= Beginning of Section =
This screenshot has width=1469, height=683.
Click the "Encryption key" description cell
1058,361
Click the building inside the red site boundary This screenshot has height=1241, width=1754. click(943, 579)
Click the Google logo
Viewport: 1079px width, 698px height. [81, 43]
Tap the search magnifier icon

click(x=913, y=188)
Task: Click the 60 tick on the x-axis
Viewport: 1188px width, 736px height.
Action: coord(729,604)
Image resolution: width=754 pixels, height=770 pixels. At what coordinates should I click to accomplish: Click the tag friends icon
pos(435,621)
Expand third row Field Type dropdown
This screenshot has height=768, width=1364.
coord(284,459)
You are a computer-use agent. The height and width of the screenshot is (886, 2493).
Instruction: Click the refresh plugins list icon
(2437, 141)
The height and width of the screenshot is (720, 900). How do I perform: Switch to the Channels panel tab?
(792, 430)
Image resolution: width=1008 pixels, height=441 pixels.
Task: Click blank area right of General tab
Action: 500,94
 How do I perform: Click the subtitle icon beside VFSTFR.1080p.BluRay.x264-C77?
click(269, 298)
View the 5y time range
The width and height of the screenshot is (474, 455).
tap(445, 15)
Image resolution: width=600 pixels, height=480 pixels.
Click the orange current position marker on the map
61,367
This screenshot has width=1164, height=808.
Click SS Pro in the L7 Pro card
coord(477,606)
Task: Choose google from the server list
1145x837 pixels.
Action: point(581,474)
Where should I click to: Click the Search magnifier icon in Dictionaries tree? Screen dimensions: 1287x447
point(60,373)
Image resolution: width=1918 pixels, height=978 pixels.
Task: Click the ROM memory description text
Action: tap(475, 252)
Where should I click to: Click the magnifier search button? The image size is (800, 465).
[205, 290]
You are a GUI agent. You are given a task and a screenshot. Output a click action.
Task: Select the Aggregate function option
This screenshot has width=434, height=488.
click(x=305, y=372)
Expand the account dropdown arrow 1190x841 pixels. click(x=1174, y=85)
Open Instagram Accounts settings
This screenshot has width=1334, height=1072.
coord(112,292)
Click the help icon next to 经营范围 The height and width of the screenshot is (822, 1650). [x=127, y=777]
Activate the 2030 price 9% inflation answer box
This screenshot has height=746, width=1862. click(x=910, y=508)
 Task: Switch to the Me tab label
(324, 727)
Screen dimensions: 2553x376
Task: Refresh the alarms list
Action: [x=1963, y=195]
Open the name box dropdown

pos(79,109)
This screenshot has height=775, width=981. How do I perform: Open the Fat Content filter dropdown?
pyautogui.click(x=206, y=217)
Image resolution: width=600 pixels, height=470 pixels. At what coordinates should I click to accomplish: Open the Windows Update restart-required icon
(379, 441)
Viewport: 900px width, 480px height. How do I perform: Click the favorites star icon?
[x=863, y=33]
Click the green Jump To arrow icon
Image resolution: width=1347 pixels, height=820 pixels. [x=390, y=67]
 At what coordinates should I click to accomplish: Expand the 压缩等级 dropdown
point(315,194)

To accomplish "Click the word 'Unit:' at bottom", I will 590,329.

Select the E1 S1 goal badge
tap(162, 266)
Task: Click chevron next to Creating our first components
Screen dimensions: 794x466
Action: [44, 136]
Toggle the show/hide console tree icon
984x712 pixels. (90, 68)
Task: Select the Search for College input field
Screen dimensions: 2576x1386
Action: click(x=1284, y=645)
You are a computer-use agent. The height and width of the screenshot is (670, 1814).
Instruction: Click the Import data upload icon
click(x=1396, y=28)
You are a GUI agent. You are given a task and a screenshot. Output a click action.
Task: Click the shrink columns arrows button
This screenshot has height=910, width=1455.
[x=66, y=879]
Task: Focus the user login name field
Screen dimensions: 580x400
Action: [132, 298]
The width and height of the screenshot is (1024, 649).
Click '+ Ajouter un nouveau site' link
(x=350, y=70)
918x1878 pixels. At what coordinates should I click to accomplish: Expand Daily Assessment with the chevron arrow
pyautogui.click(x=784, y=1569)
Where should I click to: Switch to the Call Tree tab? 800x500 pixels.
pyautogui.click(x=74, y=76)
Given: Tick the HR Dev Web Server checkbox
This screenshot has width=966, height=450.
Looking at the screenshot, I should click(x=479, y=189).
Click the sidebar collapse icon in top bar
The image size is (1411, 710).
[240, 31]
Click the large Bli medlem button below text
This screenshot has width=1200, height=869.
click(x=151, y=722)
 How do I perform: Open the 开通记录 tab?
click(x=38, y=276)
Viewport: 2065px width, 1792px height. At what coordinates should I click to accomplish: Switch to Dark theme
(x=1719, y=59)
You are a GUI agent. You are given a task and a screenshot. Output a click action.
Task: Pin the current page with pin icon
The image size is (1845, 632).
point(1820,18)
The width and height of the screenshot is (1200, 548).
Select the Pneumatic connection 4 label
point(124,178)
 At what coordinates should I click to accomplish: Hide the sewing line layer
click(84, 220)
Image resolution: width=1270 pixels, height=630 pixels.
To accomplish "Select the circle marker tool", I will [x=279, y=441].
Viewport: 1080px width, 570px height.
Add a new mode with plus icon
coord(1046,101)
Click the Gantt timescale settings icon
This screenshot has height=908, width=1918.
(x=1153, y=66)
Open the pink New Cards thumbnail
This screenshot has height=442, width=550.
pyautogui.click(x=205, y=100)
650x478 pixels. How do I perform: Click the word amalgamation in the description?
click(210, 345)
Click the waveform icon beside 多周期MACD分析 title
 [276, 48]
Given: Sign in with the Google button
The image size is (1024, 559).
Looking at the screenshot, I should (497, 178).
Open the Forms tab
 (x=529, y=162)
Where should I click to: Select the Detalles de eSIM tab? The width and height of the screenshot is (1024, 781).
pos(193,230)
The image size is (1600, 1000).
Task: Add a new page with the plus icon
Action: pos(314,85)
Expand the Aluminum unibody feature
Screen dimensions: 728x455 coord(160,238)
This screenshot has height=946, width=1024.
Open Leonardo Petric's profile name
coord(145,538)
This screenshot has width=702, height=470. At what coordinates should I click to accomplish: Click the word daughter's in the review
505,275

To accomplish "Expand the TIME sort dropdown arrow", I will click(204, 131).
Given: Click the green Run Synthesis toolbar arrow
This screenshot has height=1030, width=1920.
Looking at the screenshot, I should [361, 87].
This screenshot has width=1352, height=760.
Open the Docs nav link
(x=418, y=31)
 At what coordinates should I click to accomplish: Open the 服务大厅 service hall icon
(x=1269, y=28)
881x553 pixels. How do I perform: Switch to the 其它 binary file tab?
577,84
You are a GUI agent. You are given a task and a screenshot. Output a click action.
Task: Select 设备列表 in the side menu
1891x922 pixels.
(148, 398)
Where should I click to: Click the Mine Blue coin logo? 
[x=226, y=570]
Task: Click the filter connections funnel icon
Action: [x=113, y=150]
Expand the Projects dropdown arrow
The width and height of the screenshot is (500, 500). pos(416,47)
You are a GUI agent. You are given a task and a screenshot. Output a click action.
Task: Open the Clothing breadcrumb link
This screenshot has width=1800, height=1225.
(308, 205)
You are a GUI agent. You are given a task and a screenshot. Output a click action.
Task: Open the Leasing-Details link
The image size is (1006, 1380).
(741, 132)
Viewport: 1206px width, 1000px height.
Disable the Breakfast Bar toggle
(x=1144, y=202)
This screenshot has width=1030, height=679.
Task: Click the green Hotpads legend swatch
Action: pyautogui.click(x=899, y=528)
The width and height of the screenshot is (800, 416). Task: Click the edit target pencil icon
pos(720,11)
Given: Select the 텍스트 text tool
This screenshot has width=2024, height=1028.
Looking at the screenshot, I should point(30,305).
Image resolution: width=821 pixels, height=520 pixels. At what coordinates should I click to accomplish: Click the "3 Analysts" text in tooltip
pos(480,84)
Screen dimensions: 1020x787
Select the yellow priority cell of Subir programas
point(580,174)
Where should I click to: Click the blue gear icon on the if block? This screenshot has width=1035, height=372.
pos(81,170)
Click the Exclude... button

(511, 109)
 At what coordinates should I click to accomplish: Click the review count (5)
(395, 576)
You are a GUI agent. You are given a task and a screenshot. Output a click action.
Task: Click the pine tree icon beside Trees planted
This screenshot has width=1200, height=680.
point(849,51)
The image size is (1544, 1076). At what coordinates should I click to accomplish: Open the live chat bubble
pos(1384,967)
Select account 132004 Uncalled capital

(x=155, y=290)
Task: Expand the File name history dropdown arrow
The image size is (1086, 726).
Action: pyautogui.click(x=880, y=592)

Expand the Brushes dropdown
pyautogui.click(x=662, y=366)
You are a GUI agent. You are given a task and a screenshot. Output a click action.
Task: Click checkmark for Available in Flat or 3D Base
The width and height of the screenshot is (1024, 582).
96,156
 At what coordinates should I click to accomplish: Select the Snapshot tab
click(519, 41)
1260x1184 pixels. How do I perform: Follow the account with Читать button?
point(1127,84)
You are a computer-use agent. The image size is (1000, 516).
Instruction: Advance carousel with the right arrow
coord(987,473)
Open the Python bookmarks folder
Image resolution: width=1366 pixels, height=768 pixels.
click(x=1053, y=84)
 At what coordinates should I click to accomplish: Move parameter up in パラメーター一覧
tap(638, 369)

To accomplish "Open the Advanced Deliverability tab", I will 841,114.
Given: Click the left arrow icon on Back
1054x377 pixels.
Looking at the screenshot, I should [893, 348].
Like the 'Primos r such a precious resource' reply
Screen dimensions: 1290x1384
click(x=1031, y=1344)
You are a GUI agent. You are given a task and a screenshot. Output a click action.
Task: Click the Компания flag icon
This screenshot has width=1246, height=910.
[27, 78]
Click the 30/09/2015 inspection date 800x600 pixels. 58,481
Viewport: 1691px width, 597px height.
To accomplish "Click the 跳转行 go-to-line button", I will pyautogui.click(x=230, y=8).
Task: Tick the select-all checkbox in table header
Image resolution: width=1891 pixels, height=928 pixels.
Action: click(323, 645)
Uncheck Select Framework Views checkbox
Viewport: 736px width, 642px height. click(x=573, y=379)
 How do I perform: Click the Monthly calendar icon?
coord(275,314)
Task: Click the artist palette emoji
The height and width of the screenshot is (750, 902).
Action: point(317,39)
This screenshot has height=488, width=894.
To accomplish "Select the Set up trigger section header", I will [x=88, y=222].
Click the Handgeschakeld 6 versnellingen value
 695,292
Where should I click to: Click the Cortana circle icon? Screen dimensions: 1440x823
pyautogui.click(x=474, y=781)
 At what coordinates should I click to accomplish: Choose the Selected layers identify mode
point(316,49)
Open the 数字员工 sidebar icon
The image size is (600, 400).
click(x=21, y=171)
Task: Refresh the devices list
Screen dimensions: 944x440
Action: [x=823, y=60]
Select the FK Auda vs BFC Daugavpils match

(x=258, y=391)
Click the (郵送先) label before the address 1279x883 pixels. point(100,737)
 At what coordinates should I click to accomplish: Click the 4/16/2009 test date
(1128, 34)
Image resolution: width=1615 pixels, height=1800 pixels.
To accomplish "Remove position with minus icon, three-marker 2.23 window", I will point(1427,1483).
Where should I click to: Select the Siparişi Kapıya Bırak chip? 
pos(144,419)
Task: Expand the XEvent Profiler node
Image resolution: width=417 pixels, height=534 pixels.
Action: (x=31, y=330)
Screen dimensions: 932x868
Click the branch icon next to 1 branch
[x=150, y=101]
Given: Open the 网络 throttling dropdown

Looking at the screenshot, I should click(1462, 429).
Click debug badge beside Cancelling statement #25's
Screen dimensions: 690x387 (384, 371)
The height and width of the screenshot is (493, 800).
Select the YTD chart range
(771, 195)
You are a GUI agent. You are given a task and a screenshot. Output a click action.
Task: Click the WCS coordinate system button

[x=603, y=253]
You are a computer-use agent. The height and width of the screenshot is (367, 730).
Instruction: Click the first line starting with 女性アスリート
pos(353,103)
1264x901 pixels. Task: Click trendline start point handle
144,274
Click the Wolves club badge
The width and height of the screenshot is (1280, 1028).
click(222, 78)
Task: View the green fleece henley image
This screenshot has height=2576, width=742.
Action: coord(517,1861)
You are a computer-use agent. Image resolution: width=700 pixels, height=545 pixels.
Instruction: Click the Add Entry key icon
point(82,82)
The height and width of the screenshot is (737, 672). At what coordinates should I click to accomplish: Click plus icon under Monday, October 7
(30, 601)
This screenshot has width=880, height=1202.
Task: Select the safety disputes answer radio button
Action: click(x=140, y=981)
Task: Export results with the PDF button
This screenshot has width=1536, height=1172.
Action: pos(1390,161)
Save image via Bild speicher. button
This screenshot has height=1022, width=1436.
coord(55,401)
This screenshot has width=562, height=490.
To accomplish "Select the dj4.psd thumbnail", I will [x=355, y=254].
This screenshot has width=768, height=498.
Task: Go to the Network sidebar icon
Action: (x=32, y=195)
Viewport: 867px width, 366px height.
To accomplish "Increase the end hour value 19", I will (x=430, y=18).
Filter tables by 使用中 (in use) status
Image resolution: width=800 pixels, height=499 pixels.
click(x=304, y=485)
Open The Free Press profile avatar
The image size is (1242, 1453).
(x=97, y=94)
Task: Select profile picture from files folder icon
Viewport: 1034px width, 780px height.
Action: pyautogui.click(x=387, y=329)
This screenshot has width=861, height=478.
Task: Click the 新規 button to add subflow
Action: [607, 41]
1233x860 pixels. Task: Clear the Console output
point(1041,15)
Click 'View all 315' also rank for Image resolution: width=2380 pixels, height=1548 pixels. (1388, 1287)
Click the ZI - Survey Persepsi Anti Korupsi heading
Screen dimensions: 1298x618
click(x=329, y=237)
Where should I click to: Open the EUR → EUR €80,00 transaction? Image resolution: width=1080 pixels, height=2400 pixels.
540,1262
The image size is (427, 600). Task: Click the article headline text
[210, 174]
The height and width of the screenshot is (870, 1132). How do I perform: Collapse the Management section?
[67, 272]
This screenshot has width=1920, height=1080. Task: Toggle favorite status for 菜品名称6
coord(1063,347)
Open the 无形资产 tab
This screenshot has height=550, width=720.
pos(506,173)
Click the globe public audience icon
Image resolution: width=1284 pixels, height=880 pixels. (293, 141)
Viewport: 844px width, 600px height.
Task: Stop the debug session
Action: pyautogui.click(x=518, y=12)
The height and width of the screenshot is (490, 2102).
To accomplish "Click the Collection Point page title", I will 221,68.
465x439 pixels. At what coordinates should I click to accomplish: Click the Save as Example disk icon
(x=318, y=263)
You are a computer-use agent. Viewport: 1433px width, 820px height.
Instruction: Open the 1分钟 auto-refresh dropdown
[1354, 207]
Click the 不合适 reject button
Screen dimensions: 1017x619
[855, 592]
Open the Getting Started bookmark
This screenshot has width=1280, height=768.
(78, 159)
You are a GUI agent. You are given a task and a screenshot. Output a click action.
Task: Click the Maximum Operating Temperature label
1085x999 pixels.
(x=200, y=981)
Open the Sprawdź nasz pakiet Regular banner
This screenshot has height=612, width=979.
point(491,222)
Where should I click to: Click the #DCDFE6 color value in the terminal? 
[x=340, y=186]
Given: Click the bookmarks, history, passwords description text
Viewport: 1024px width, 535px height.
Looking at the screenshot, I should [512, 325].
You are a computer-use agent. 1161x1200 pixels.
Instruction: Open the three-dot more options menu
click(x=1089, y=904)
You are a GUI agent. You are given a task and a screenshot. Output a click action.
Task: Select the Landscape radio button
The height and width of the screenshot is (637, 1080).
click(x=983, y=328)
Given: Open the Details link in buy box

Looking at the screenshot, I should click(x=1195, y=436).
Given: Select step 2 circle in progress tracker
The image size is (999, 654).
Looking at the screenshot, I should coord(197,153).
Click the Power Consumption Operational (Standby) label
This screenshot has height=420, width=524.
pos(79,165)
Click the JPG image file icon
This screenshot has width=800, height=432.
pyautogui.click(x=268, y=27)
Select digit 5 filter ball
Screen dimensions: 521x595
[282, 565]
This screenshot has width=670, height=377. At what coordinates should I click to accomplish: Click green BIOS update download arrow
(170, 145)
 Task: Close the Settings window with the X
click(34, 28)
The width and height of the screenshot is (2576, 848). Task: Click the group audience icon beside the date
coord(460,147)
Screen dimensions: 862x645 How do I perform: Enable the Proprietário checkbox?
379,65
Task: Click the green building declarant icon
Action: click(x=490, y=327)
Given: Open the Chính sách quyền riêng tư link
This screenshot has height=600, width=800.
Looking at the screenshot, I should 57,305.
= End of Section =
### PROBLEM TO SOLVE
Give the lines again, exactly as they stand, from the beginning of the data through the line with "Task: Select the Aggregate function option".

### SOLUTION FOR THIS PROBLEM
This screenshot has width=1469, height=683.
Click the "Encryption key" description cell
1058,361
Click the building inside the red site boundary This screenshot has height=1241, width=1754. click(943, 579)
Click the Google logo
Viewport: 1079px width, 698px height. [81, 43]
Tap the search magnifier icon

click(x=913, y=188)
Task: Click the 60 tick on the x-axis
Viewport: 1188px width, 736px height.
Action: coord(729,604)
Image resolution: width=754 pixels, height=770 pixels. At what coordinates should I click to accomplish: Click the tag friends icon
pos(435,621)
Expand third row Field Type dropdown
This screenshot has height=768, width=1364.
coord(284,459)
You are a computer-use agent. The height and width of the screenshot is (886, 2493).
Instruction: Click the refresh plugins list icon
(2437, 141)
The height and width of the screenshot is (720, 900). How do I perform: Switch to the Channels panel tab?
(792, 430)
Image resolution: width=1008 pixels, height=441 pixels.
Task: Click blank area right of General tab
Action: 500,94
 How do I perform: Click the subtitle icon beside VFSTFR.1080p.BluRay.x264-C77?
click(269, 298)
View the 5y time range
The width and height of the screenshot is (474, 455).
tap(445, 15)
Image resolution: width=600 pixels, height=480 pixels.
Click the orange current position marker on the map
61,367
This screenshot has width=1164, height=808.
Click SS Pro in the L7 Pro card
coord(477,606)
Task: Choose google from the server list
1145x837 pixels.
Action: point(581,474)
Where should I click to: Click the Search magnifier icon in Dictionaries tree? Screen dimensions: 1287x447
point(60,373)
Image resolution: width=1918 pixels, height=978 pixels.
Task: Click the ROM memory description text
Action: tap(475, 252)
Where should I click to: Click the magnifier search button? The image size is (800, 465).
[205, 290]
You are a GUI agent. You are given a task and a screenshot. Output a click action.
Task: Select the Aggregate function option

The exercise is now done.